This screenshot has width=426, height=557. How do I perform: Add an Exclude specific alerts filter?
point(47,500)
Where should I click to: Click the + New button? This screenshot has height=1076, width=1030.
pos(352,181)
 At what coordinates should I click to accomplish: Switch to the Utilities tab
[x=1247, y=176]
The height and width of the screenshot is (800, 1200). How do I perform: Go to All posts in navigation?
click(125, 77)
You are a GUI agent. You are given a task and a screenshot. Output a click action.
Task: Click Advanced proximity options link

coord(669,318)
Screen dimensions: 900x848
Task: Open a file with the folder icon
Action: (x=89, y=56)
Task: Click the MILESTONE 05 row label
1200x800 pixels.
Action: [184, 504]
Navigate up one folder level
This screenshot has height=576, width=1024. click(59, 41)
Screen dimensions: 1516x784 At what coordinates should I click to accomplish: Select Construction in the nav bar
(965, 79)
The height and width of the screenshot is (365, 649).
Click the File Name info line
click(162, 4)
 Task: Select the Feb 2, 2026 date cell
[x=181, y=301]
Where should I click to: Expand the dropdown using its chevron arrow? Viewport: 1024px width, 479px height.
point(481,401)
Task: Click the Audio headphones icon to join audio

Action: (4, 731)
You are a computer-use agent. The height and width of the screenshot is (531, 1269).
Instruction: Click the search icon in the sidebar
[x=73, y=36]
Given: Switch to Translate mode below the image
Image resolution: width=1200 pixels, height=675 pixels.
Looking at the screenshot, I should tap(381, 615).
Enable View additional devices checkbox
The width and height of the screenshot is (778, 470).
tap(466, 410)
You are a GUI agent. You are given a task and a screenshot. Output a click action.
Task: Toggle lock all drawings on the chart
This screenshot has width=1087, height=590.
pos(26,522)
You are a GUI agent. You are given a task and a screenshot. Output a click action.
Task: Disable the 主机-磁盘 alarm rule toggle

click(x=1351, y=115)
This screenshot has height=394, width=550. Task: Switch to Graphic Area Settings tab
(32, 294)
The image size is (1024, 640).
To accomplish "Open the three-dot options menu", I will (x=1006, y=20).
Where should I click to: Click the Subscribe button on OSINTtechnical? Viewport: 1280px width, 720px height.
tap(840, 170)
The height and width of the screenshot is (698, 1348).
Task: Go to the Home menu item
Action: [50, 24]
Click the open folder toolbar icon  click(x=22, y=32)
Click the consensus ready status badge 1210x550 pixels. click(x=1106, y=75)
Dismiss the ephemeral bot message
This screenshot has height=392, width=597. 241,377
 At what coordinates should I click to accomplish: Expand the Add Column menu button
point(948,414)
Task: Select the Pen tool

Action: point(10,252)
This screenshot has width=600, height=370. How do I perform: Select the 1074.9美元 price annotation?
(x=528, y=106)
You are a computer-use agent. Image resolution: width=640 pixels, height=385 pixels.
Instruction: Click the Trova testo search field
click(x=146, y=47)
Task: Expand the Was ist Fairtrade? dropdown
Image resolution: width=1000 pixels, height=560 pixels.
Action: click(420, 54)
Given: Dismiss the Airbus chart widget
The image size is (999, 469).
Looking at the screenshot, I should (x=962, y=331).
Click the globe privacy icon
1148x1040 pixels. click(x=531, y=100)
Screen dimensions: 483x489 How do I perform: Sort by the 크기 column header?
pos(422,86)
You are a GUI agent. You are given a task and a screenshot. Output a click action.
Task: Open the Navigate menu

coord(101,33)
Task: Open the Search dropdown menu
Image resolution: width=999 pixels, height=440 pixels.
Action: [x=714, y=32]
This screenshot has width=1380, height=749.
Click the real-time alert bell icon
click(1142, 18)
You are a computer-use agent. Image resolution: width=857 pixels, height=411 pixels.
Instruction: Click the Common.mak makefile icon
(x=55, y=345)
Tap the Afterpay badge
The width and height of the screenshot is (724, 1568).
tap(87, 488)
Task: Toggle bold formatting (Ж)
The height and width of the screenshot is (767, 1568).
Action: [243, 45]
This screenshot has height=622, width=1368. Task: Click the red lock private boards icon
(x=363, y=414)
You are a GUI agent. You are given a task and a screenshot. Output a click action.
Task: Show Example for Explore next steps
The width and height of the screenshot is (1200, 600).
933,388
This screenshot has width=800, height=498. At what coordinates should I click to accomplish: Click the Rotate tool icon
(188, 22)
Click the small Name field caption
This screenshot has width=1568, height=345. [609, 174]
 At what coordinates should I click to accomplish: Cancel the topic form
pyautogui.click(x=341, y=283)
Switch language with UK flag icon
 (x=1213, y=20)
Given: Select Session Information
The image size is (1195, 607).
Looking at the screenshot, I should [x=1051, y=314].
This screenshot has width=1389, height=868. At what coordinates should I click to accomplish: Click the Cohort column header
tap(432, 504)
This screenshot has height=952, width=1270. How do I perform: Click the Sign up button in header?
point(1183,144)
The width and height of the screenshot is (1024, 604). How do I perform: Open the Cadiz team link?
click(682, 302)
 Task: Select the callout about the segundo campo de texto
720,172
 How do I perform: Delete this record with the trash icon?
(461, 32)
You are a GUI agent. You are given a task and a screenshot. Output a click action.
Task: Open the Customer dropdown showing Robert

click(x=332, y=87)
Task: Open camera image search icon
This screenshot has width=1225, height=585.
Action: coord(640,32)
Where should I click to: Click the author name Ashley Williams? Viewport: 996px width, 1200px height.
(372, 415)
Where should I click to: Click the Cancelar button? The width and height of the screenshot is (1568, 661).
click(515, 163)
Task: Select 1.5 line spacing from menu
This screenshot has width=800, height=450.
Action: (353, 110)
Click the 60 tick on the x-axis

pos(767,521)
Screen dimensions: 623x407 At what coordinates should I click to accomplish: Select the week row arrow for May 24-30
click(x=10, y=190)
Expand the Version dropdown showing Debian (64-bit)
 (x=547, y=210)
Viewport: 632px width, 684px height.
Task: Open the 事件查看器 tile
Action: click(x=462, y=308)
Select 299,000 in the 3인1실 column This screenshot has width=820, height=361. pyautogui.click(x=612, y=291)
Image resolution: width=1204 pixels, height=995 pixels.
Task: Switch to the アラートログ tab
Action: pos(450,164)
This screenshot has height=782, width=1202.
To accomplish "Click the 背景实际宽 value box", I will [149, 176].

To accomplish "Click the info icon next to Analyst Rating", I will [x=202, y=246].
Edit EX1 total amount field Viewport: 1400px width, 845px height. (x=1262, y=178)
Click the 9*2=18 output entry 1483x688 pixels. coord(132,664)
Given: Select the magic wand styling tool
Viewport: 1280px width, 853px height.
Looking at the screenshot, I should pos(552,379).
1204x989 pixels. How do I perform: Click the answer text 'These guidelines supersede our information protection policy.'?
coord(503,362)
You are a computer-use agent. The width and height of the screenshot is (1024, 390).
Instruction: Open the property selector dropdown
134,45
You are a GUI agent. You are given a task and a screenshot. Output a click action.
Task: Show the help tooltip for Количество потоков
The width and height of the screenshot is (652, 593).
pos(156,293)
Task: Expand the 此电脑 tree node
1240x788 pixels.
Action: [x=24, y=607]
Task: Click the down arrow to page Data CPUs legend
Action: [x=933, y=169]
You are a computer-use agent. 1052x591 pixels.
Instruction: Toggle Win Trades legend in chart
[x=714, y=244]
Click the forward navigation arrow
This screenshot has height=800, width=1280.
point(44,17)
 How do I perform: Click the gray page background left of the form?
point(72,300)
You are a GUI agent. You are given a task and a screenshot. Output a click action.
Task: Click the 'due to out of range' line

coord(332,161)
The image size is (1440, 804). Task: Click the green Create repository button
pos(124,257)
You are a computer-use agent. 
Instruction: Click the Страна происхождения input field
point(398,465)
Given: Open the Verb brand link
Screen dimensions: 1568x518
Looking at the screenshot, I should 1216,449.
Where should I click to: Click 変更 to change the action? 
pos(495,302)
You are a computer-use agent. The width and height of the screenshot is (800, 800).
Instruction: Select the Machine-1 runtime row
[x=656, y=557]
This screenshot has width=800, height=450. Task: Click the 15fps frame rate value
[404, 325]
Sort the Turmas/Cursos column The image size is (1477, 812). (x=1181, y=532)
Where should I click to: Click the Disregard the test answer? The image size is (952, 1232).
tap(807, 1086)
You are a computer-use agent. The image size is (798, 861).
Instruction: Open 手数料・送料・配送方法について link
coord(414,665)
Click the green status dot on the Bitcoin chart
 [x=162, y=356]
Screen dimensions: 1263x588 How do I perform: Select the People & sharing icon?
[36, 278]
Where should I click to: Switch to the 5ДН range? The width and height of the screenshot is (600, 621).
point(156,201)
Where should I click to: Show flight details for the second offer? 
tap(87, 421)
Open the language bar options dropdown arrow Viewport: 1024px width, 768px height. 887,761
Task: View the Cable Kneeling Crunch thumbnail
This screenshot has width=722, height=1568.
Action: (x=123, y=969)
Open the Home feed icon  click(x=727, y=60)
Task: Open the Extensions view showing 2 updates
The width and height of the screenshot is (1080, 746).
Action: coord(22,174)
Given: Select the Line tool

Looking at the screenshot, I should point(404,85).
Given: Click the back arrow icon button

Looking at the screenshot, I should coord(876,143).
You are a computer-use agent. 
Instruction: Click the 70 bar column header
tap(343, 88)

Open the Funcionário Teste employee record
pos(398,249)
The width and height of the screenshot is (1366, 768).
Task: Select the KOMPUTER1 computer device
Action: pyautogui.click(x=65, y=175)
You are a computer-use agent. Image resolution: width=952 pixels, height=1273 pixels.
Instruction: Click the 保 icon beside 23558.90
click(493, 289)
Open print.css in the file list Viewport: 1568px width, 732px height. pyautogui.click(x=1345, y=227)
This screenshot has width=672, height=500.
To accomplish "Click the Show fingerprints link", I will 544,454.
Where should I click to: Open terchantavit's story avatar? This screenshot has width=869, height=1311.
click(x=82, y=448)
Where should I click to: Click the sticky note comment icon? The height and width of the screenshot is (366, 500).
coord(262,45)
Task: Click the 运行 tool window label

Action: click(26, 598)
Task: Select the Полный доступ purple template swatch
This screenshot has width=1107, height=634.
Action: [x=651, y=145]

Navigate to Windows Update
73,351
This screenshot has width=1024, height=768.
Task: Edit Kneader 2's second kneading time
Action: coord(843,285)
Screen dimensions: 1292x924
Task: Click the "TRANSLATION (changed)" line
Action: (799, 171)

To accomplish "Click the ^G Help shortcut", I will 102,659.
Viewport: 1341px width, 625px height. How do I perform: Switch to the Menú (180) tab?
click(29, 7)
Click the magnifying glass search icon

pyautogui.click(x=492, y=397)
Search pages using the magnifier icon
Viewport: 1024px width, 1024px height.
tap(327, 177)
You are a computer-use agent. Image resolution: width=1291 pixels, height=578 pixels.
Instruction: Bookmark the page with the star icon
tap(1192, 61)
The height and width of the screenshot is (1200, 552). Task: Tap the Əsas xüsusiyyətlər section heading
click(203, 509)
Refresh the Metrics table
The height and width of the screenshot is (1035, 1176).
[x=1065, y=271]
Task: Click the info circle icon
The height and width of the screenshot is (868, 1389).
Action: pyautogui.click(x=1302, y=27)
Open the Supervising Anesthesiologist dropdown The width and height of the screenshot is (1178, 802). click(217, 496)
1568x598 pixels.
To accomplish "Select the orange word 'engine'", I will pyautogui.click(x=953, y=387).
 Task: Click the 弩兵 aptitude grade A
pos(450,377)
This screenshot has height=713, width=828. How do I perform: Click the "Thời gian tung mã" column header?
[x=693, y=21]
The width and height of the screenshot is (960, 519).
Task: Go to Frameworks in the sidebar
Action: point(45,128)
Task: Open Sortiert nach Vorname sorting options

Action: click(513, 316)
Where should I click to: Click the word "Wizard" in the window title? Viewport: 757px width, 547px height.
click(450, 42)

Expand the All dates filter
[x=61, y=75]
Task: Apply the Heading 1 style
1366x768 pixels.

REQUIRED ACTION:
Counting only lines that hold the word "next", state how many there are in the data. Write the number alone.

RESPONSE AREA:
2